The fall surge of COVID-19 cases across the US and Europe has dashed hopes of expanded indoor dining. Restaurants will have to be creative to survive the winter when no patrons can be seated inside. Here’s a look at how restaurants prepare for outdoor dining in winter.
Online Ordering, Curbside Pickup, and Delivery
During spring 2020, many restaurants nimbly shifted to accepting orders online, offering curbside pickup and adding delivery services. When restrictions eased, many diners maintained their socially-distanced habits, wary of dining inside. As cases surge this fall, restaurants that perfected their curbside and delivery game will have to rely on expanding their customer base for those services. Menus might be adjusted as a result, but at least these service businesses will have a shot at surviving the winter.

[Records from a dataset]
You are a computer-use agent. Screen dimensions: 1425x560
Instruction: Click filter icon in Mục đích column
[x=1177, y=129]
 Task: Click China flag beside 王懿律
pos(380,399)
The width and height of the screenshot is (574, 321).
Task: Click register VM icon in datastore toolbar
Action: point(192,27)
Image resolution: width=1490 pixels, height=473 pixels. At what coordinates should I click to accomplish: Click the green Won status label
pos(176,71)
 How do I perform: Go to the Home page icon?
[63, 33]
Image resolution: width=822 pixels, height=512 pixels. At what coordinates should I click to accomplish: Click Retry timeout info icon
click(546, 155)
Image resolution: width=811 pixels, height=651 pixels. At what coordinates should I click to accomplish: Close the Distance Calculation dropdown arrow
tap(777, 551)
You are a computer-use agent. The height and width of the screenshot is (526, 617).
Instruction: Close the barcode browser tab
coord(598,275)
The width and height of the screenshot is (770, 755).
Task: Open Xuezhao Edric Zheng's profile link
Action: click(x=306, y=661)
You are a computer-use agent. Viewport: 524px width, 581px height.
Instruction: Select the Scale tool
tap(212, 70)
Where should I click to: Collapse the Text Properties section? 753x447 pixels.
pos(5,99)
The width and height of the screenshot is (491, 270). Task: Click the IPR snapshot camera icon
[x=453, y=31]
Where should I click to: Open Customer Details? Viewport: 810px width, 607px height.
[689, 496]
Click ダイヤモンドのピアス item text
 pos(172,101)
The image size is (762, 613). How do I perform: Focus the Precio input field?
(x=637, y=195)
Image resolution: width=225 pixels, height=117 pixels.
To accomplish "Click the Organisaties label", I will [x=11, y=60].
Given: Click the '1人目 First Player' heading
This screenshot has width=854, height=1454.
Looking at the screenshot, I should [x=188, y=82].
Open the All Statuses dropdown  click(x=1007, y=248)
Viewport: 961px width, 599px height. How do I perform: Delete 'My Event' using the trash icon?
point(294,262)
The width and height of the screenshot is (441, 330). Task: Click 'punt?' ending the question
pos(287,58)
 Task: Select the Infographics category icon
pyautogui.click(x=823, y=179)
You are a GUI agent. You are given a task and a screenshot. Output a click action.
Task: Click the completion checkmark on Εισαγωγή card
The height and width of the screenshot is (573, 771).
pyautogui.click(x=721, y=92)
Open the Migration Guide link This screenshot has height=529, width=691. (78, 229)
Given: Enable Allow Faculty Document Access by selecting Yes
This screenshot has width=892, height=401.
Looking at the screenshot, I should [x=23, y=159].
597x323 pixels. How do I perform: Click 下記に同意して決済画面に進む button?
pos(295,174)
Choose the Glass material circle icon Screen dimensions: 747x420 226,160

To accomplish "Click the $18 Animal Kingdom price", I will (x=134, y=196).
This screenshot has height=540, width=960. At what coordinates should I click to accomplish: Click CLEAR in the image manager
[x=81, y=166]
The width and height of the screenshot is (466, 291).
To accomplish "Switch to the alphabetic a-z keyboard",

Required work:
- a) Summarize the passage on restaurants preparing for winter in two sentences.
- b) Proceed with the passage on restaurants preparing for winter, picking up after its final sentence.

Task results:
- a) The fall surge of COVID-19 cases across the US and Europe has ended hopes of expanded indoor dining, so restaurants must be creative to survive a winter with no patrons seated inside. Many restaurants shifted to online ordering, curbside pickup and delivery in spring 2020, and those that perfected these services will have to expand their customer base for them, possibly adjusting menus, to have a shot at surviving the winter.

- b)
Igloos, Domes, and Tents
As more people began to understand the risk of airborne disease transmission, restaurants adapted by erecting tents in their parking lots or domes in streets that were closed off to help restaurants expand outdoor dining when restrictions on indoor seating were in place. These structures could be open-sided in the summer to allow fresh breeze to blow in. As winter approaches, restauranteurs are faced with tough decisions about whether to maintain outdoor dining or dial back to just curbside or window service and delivery.
While domes, igloos, and tents can be heated, it may not be safe to have diners in a completely enclosed space. Chicago will require domes to have warning signs about the increased risk of COVID-19 in enclosed spaces. A Detroit restaurant called East Eats is composed entirely of geodesic domes that had one side open in the summer. When they’re closed off for the winter, diners will be able to open windows in the fabric covering of the domes for air circulation.
Heat Lamps and Wind Barriers
So many restaurants ordered heat lamps that suppliers are sold out. In addition to heating open outdoor spaces, some restaurants are positioning outdoor seating to take advantage of natural wind barriers like building walls. Others are installing additional greenery to block breezes. Some spent money on upgrading their indoor ventilation systems to try to reassure diners where outdoor dining isn’t feasible. Yet over the summer, when indoor seating was permitted, many restaurants saw no decline in interest in outdoor dining—people felt safer sitting in the open air.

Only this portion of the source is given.